BOSTON — Bessie Payne is vaccinated and so it’s unlikely she will become seriously ill if infected with Covid-19. But that’s not keeping her from masking up when grocery shopping.
“I want to protect myself, No. 1,” she said, as she loaded Stop & Shop bags into her trunk. “And those around me, especially the elders.”
And Payne said this is an especially good time to be thinking about protection, given the direction the state’s Covid numbers have been going. After a quiescent late spring and early summer, a slow, steady and troubling rise in infections began -- culminating in an explosion of cases over the weekend.

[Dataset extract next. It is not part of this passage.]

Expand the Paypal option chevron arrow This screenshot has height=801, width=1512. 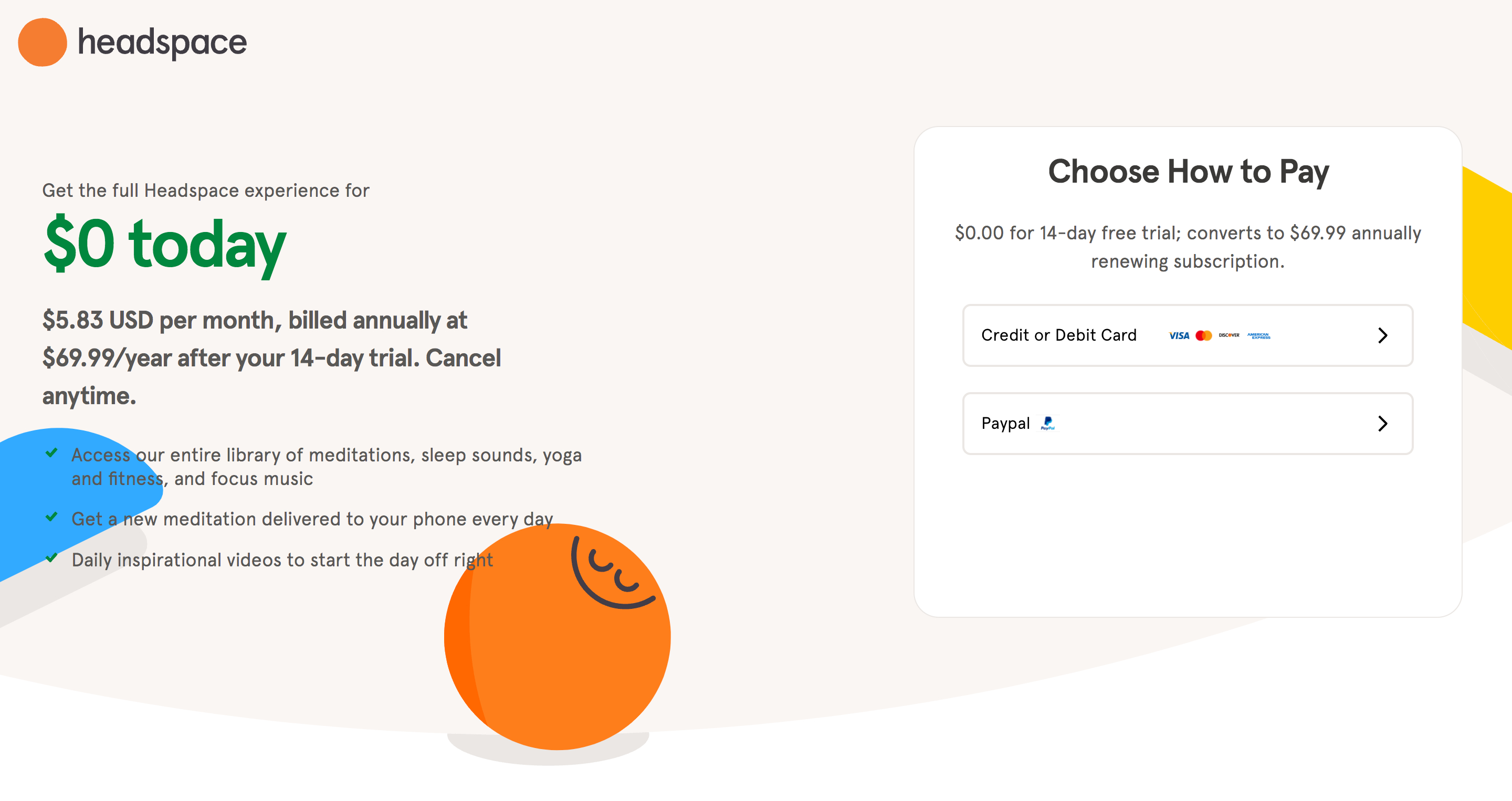click(1382, 424)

Between Friday and Monday, the state Department of Public Health reported more than 1,000 confirmed Covid-19 cases. On Tuesday, the agency reported another 457. The seven-day average positivity rate now stands at 1.3%.

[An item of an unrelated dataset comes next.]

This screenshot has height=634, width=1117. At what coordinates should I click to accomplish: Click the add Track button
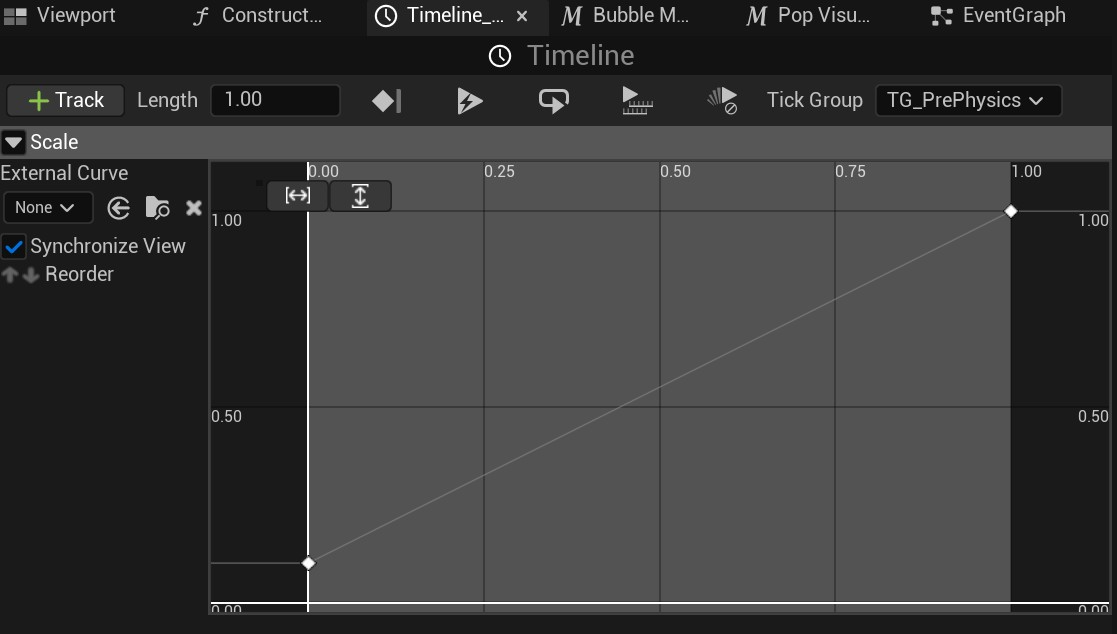[x=66, y=101]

“I think it’s very scary, you know, for it to be going up,” Payne said.
Others are worried, too.
“I’m quite concerned,” said Dr. David Hamer, an infectious disease specialist at Boston Medical Center. “I suspect it may be due to widespread circulation of the Delta variant.”

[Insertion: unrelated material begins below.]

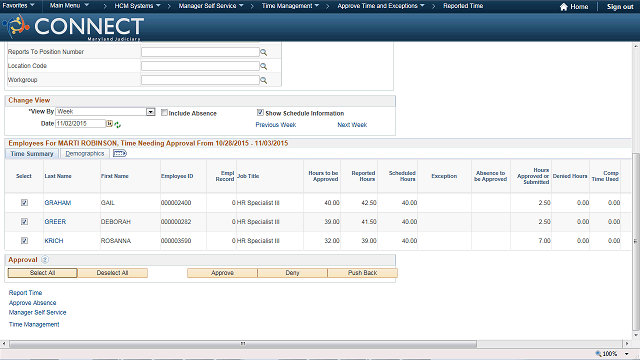Click the horizontal scrollbar thumb
640x360 pixels.
(x=243, y=344)

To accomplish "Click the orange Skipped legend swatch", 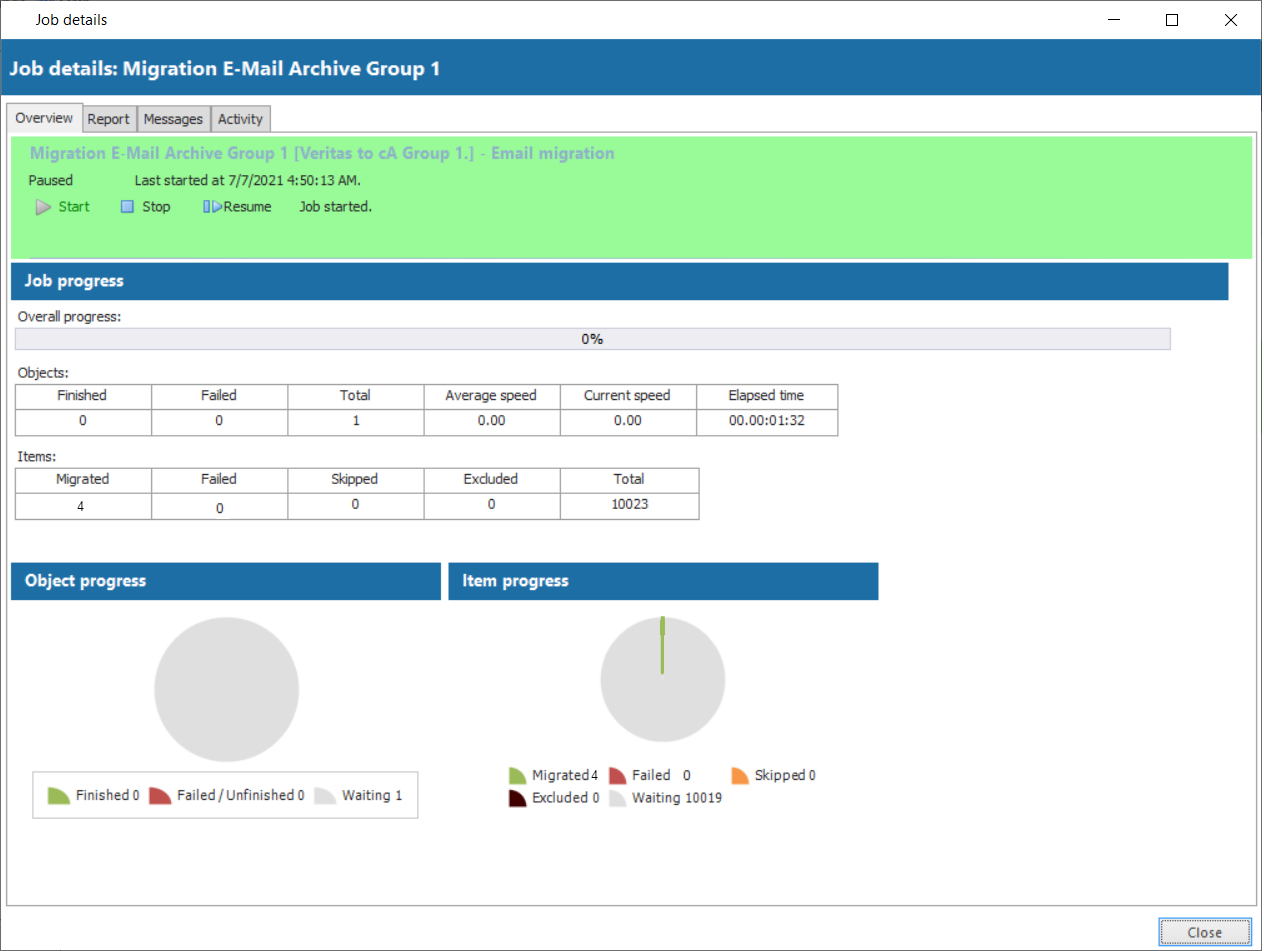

That variant now accounts for 83% of all U.S. infections, according to the CDC.
“This is a much more readily transmissible virus,” Hamer said. “We’re starting to learn that it leads to higher concentration of virus in infected individuals, which facilitates transmission.”
Most of the infections have been in the unvaccinated, but not all of them.
“There are clearly breakthrough infections,” Hamer said. “It’s not clear that there are more with Delta yet -- although we’ve definitely seen them, at least across multiple universities in the greater Boston area.”
Hamer does worry that if the infection trend continues, fall could be tough.
“We may end up, If things really get bad, having to go back to indoor mask mandates in many public settings, including schools,” he said.
But Lt. Gov. Karyn Polito, who is acting as the state’s chief executive while Gov. Charlie Baker is out of state, made clear a statewide mask mandate remains in the rearview -- for now.
“At this point we are totally focused on the vaccination program and getting more people vaccinated here in our Commonwealth,” Polito said.